### EXERCISE DETAILS
Below are the entries. Transcribe exactly the lines from the one with "Identify the click" through the one with "[region] (633, 261)", ends included, and leave out all others.

### EXTRACTED MATERIAL
-- Opening Marker --

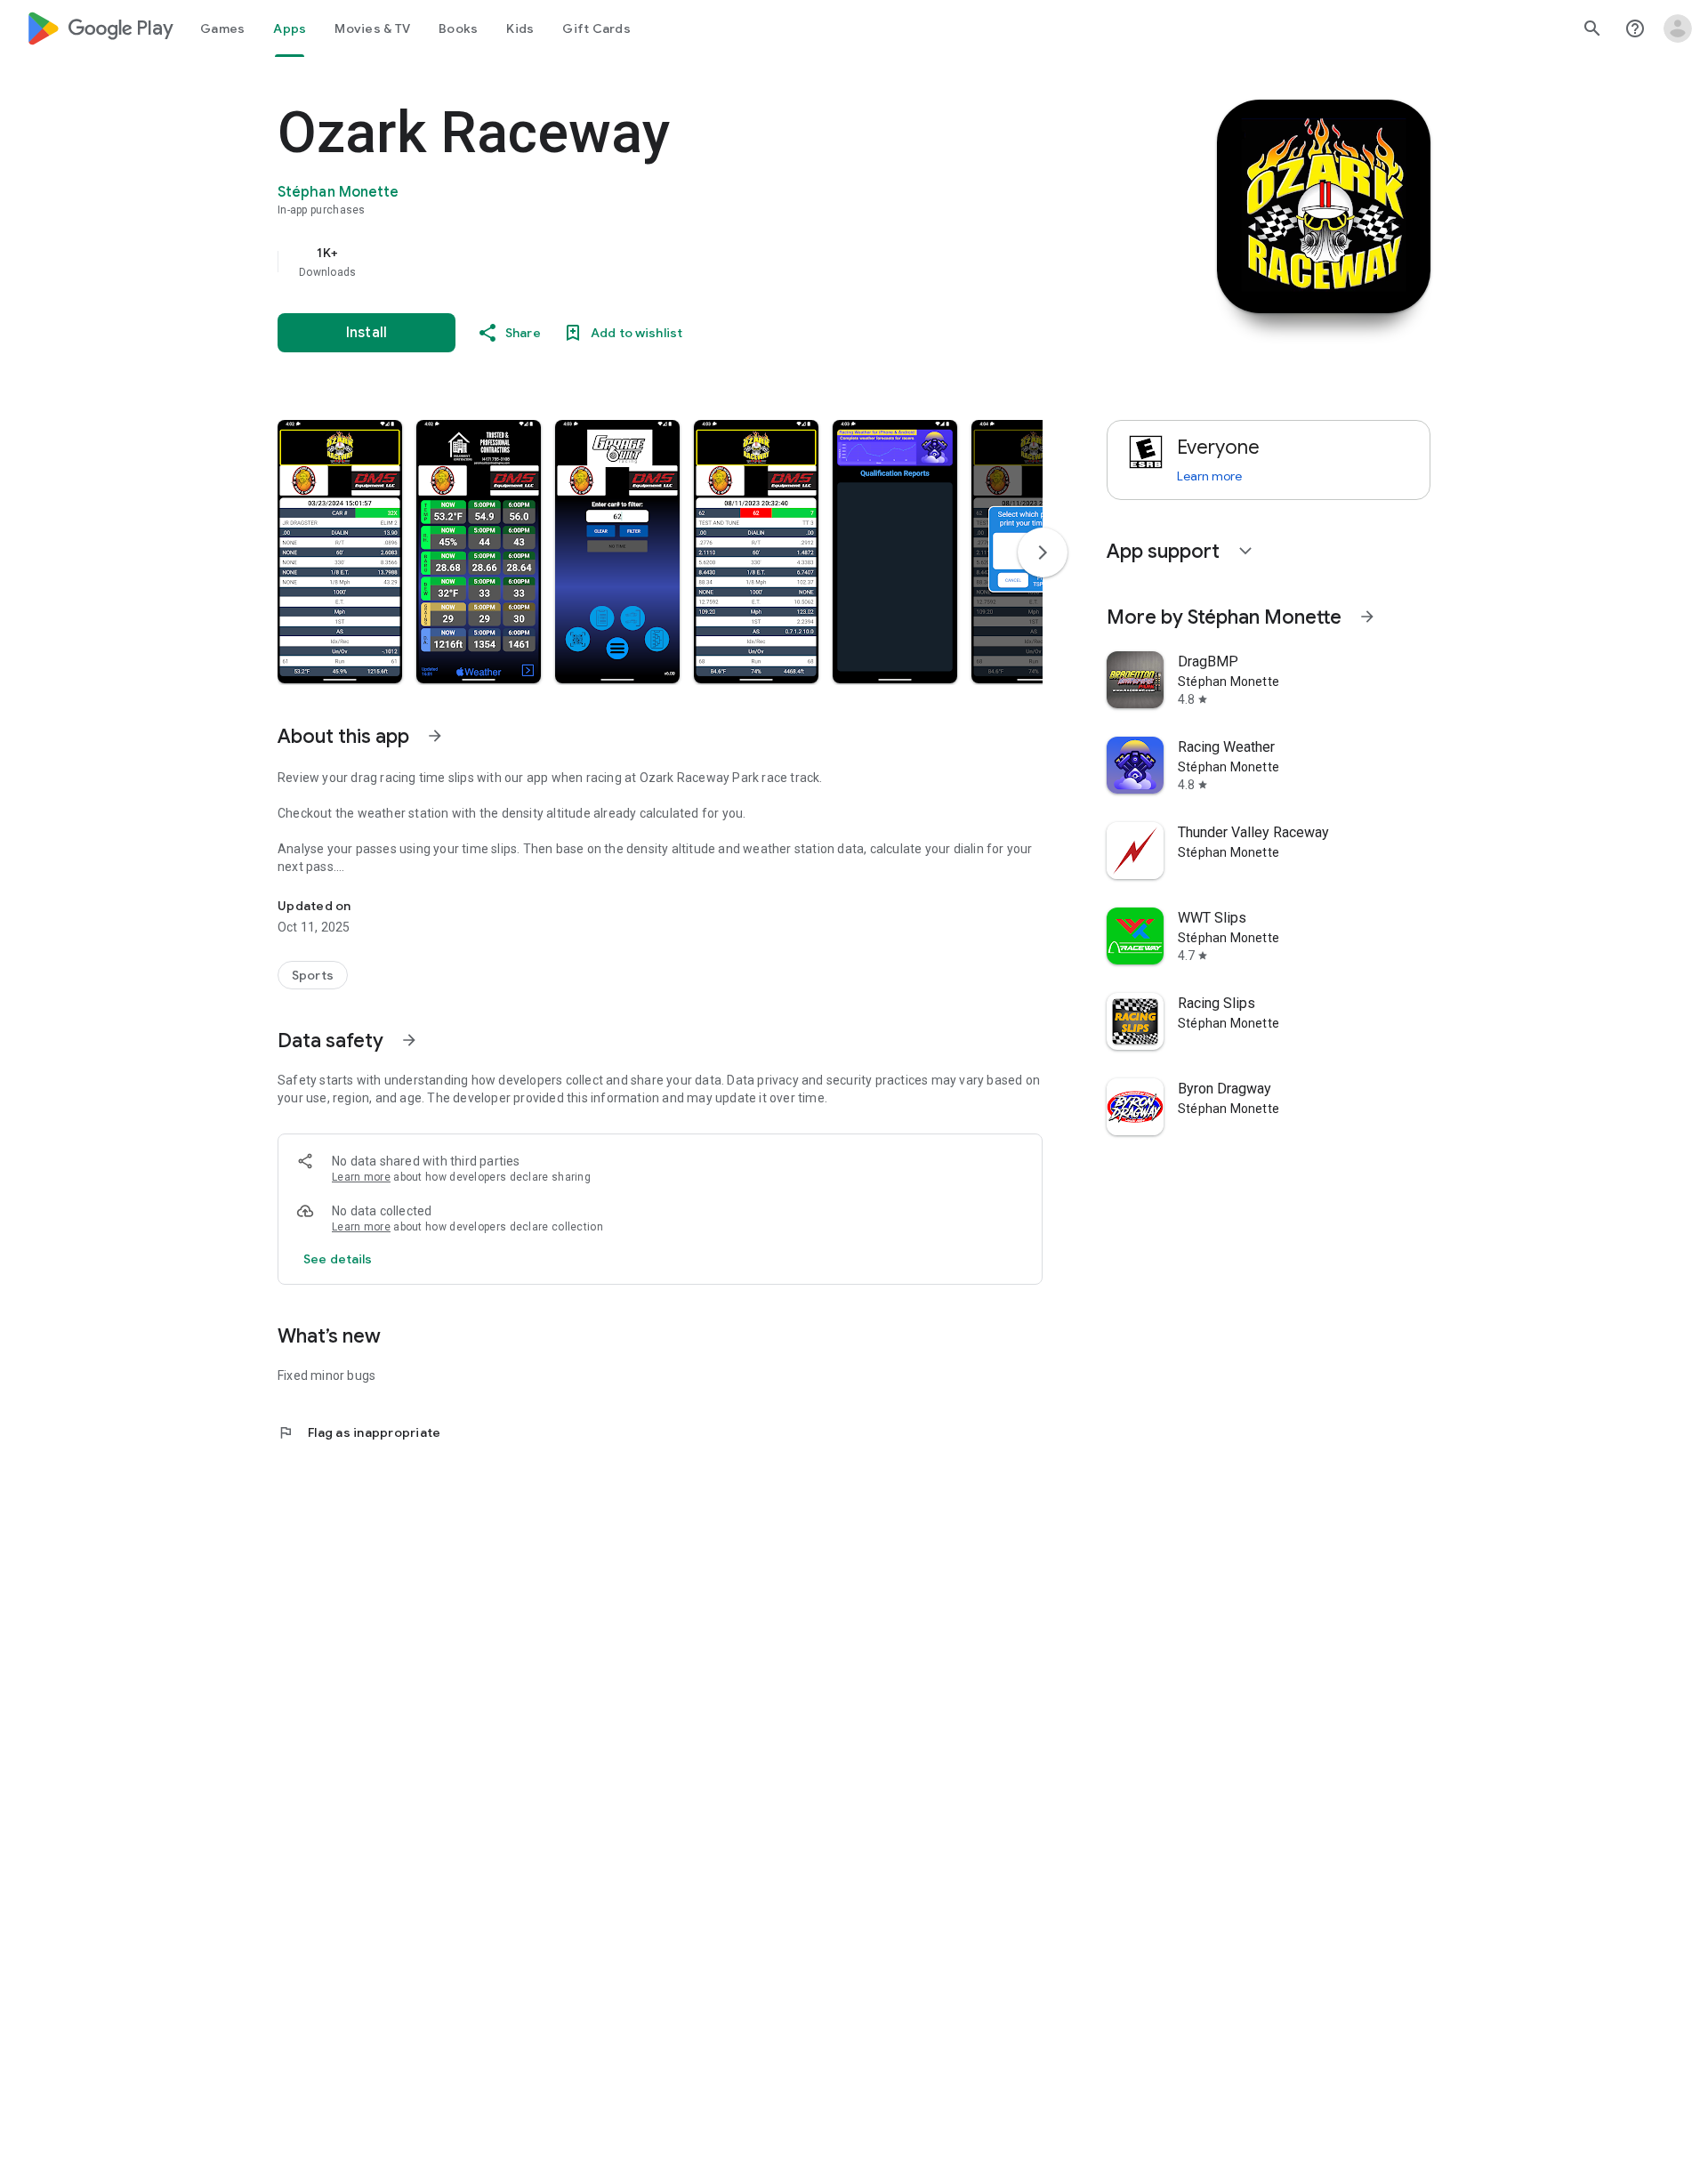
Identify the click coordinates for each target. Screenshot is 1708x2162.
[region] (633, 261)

-- Closing Marker --
-- Opening Marker --

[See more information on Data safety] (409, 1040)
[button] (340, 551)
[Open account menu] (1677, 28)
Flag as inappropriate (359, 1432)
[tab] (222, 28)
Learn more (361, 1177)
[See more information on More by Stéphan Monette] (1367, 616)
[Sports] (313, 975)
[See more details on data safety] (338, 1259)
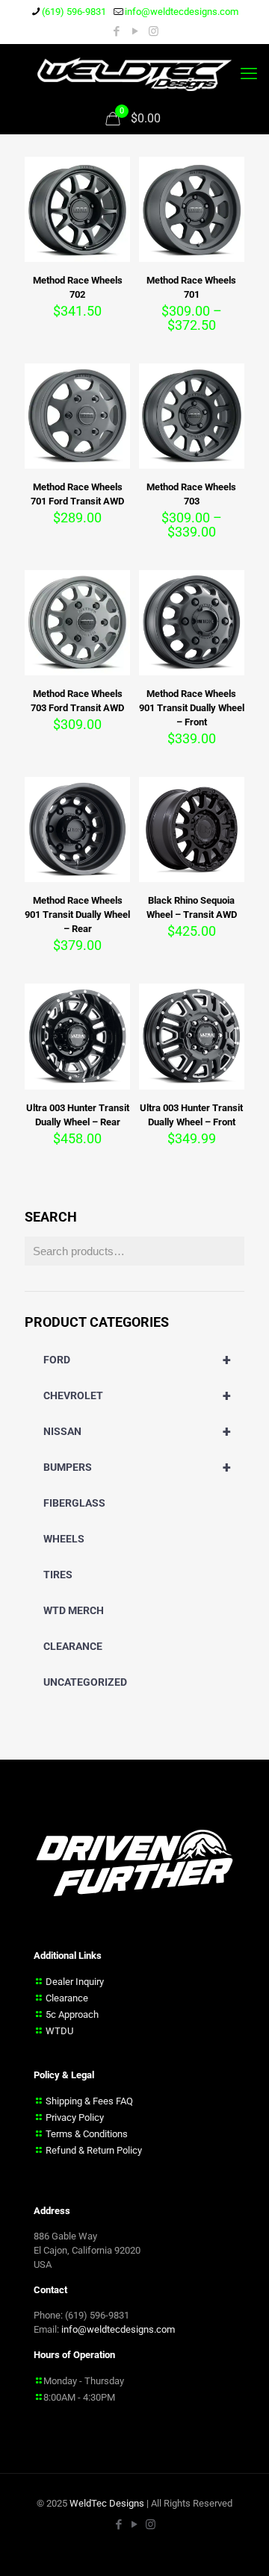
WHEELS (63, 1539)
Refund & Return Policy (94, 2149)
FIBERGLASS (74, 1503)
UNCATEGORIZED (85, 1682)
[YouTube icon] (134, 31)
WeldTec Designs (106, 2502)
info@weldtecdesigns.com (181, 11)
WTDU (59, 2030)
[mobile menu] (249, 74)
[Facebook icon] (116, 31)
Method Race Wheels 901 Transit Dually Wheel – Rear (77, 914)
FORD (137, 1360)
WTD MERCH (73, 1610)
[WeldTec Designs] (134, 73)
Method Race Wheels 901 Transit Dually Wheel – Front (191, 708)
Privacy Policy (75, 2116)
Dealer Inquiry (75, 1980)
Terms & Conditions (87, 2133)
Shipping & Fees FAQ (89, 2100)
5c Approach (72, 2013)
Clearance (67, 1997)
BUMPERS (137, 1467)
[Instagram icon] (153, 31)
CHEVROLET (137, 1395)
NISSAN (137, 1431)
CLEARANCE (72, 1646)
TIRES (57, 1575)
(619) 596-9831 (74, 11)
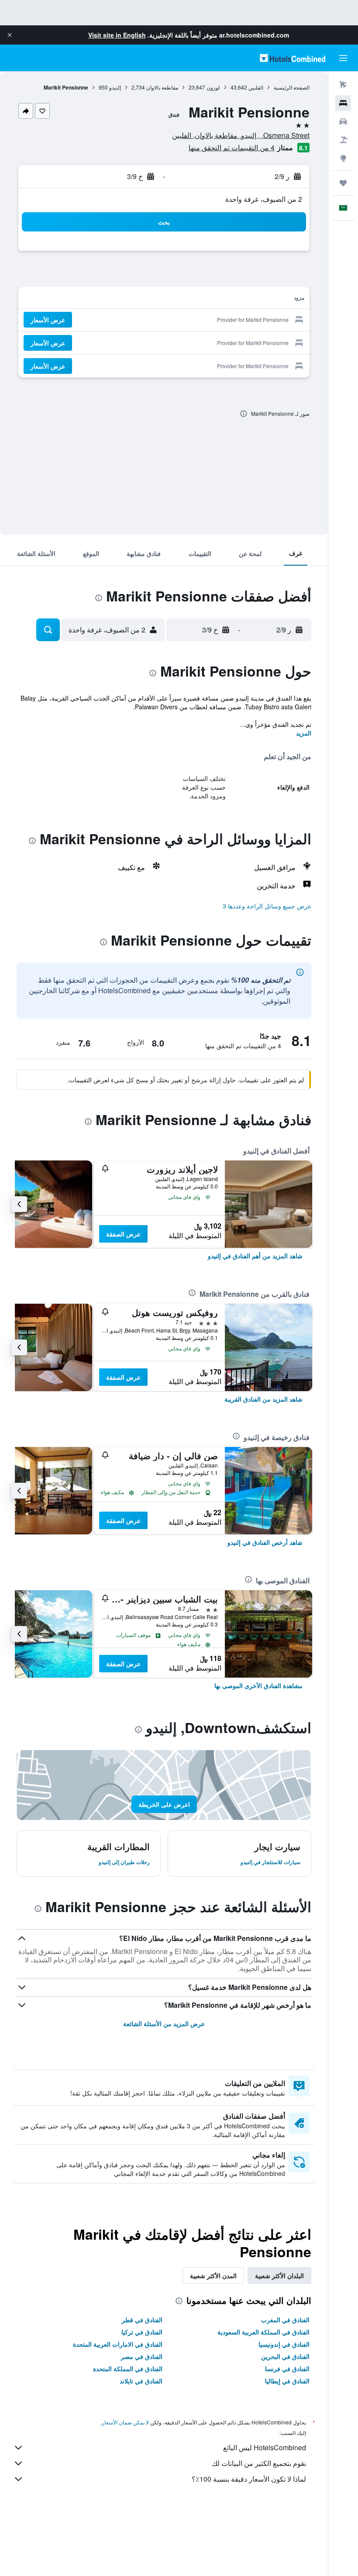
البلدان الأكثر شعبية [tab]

-- Closing Marker --
-- Opening Marker --

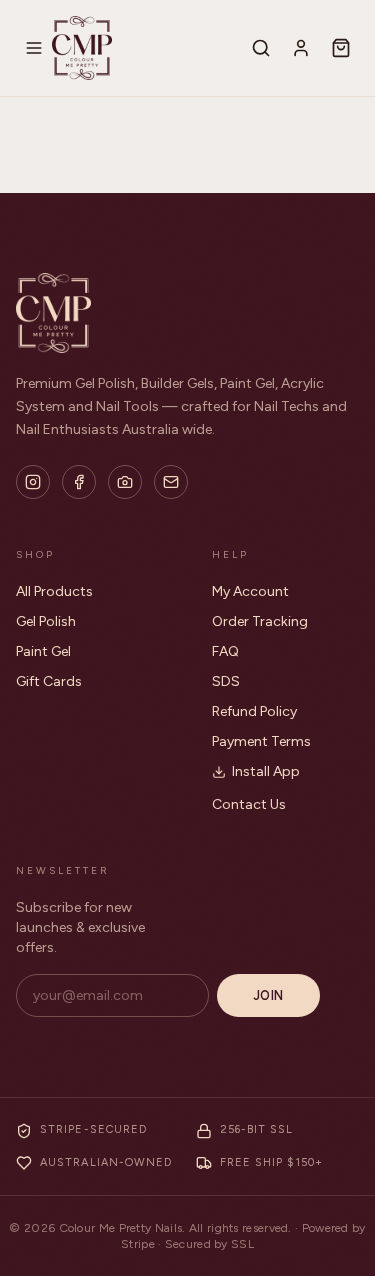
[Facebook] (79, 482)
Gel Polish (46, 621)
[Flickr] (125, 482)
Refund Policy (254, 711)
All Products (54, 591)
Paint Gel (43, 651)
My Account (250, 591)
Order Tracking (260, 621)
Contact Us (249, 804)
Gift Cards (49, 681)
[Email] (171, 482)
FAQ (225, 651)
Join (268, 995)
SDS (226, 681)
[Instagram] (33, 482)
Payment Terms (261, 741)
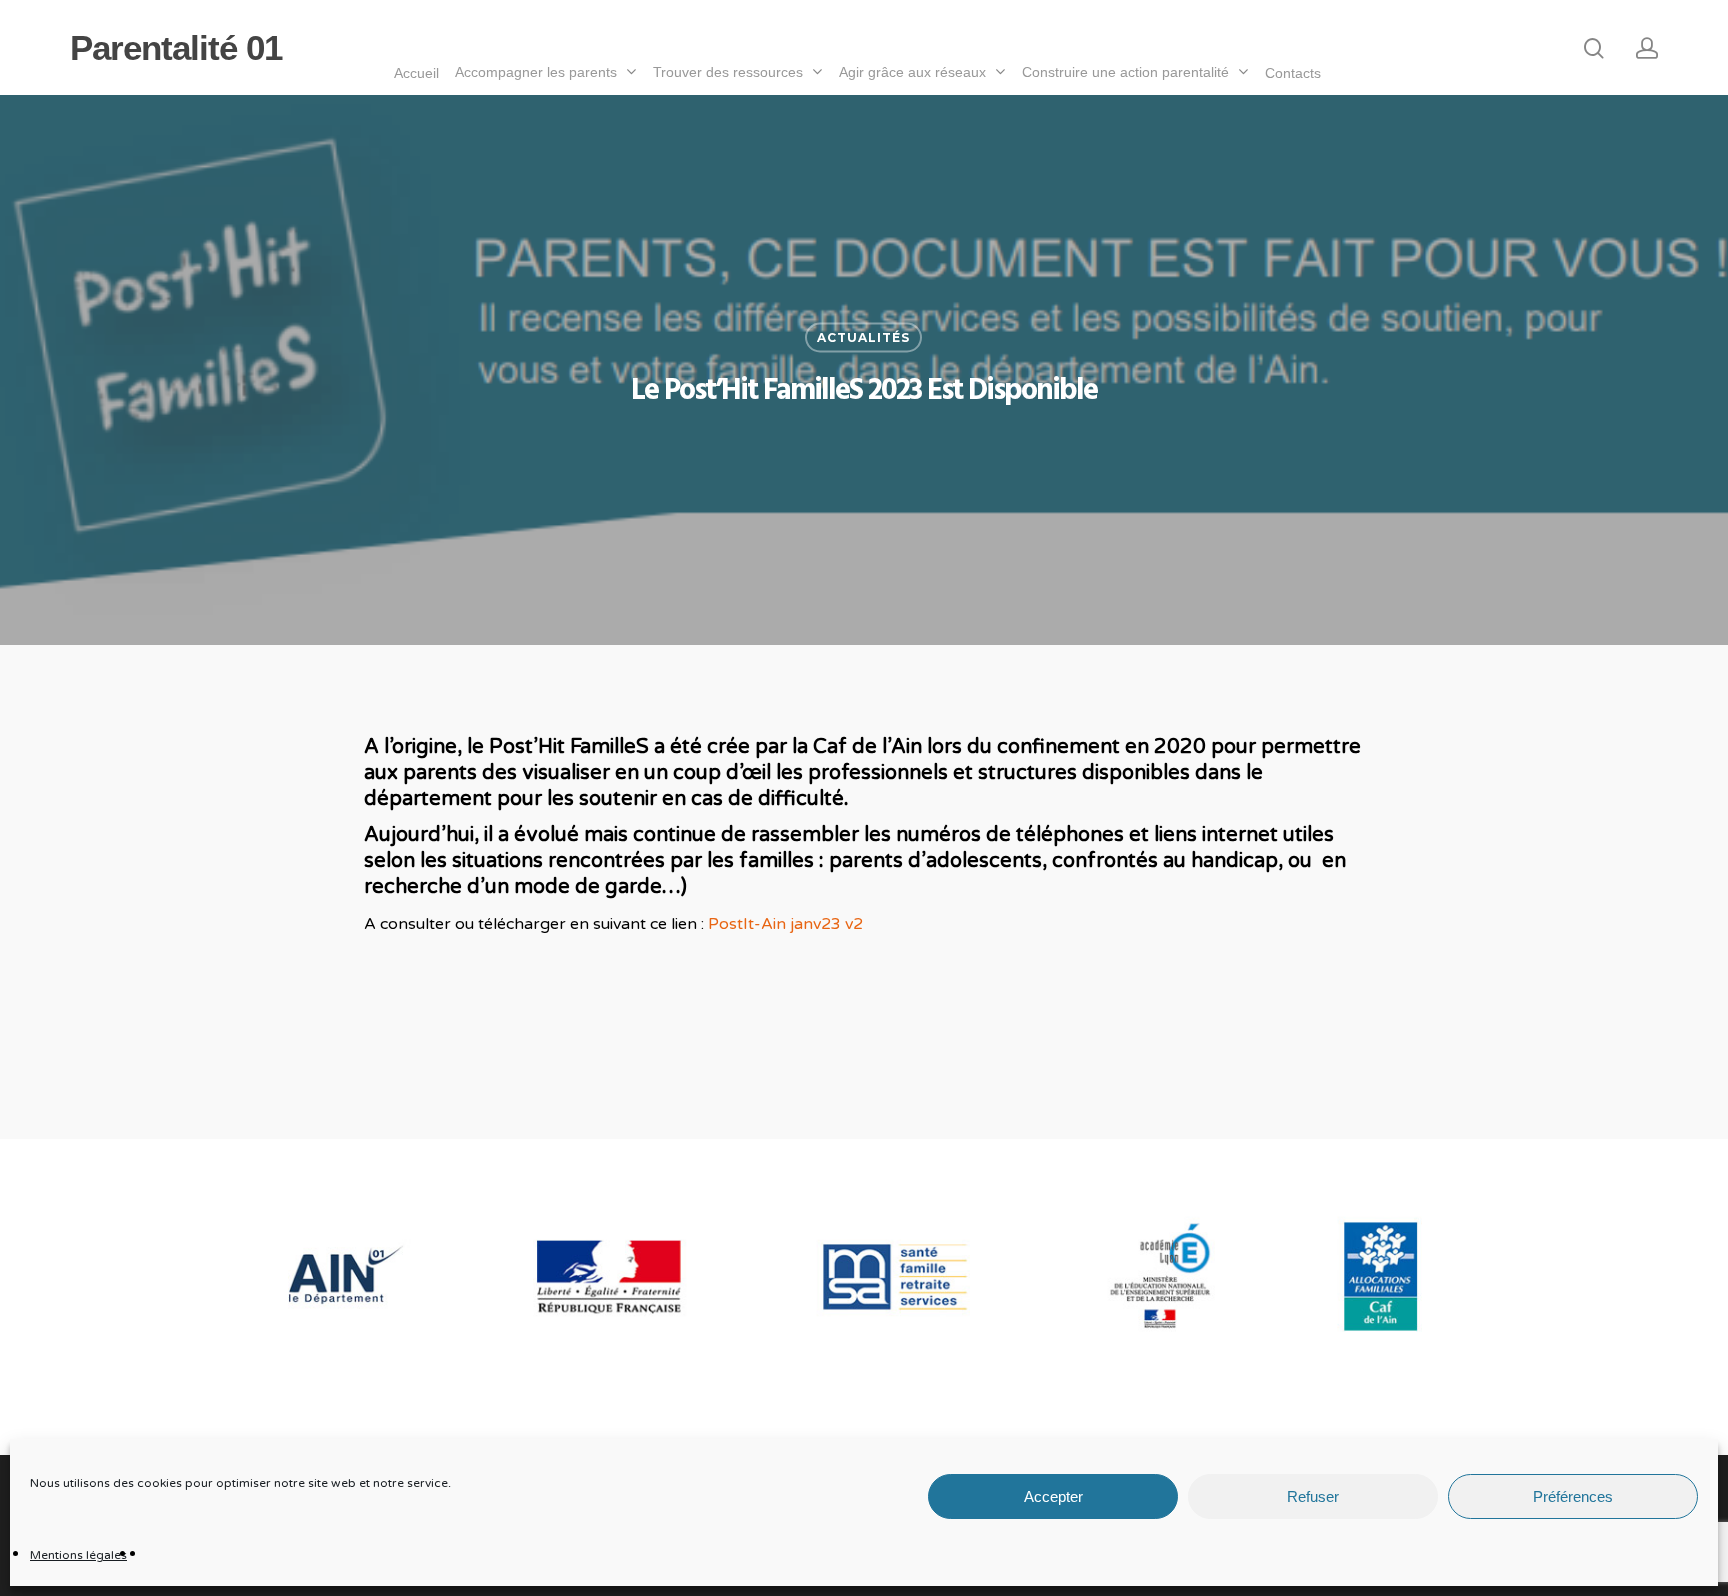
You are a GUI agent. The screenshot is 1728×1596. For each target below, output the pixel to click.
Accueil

-- Closing Marker --

### RESULT OF THIS TASK
Identify the click coordinates for each target. Screenshot is 1708x2162.
[region] (633, 261)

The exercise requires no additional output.